Are you a bit of a geek? You might have your dad to thank for that. According to a new study, older dads have sons who may be geekier than their peers.

But how do you define geekiness? For this study, researchers from King's College in London and New York's Seaver Autism Center for Research define it as having a high IQ, an intense focus on subjects of interest and a tendency to be socially aloof.

With this definition as their guide, the researchers then tested 15,000 British twins, rating them on their level of geekiness according to their non-verbal IQ scores at age 12 as well as their own and their parents' assessments of their levels of focus and their interest in social situations.

The results, published recently in the journal Translational Psychiatry, showed that children of older fathers scored higher on the "geek index" than children whose fathers were younger. Kids who were born when their dads were 25 or younger had an average score of 39.6 on the scale, but for kids whose dads were in the 35 to 44 range when they were born, the geekiness score averaged 41. It was closer to 47 for kids whose dads were 50 or over when they were born.

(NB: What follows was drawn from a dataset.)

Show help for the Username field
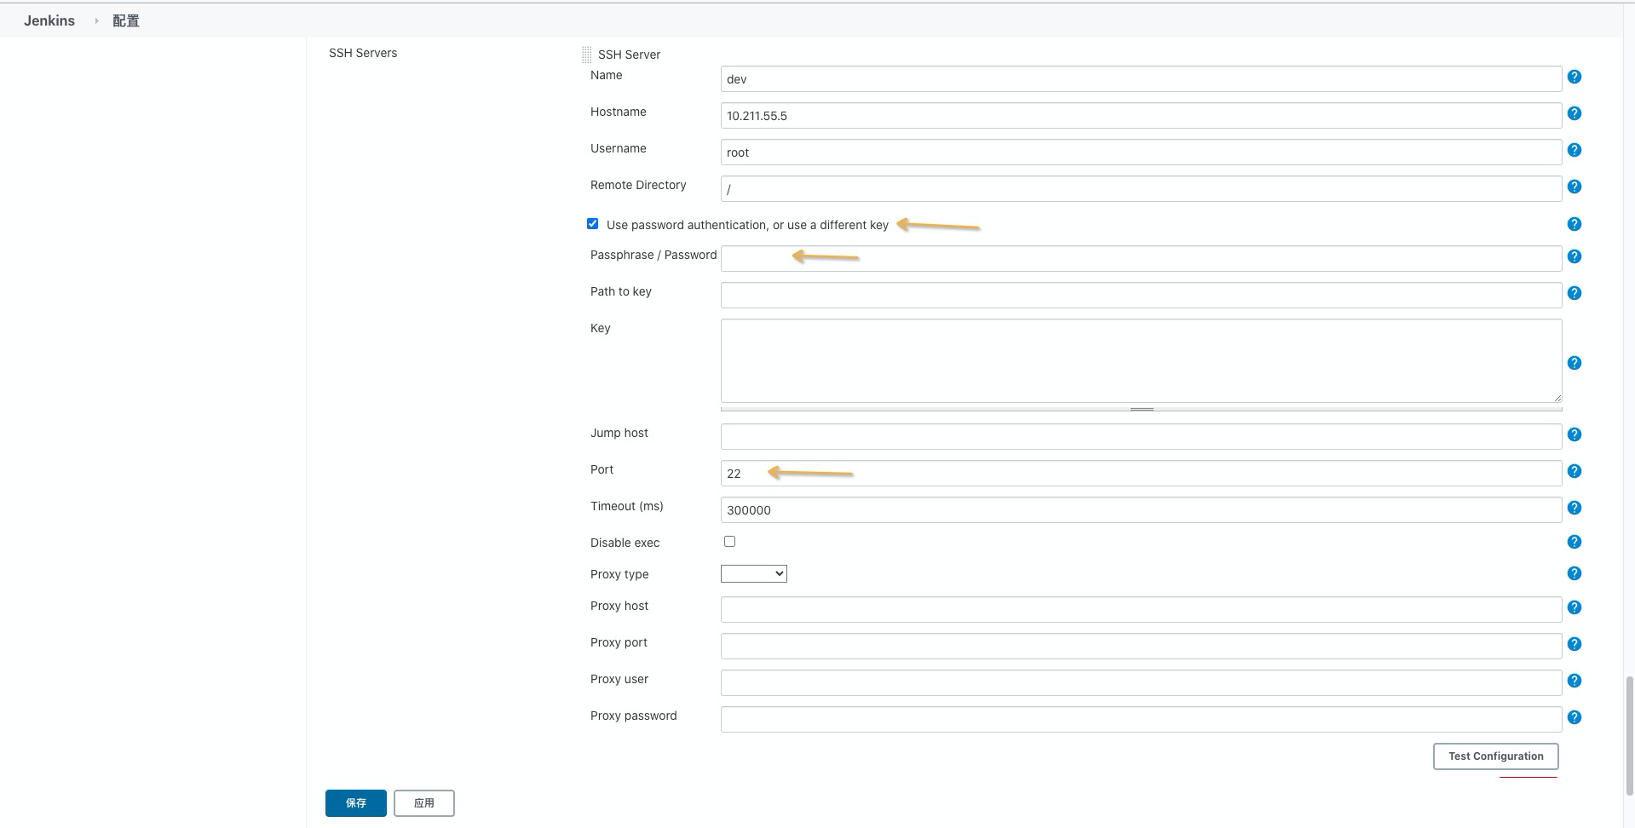click(x=1574, y=150)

While the researchers noted the correlation, they have no idea what might make the children of older fathers more likely to be "geeks." It could be that men who delay parenting are themselves more intensely focused on their careers and socially aloof, thus they are simply passing these genes along to their children. It could also be that older men are more economically established and able than younger dads to offer more learning experiences for their children.

The geekiness effect was far more pronounced in boys than in girls. This is interesting because autism — a condition which has also been linked to the age of a child's father — is also more likely to occur in boys than in girls. And many of the traits the researchers defined as "geeky" could also be seen in children who are autistic.

From that perspective, this study may help give researchers a better understanding for the development of autism and the traits that, in small doses, help kids succeed in school but in larger doses hinder their performance.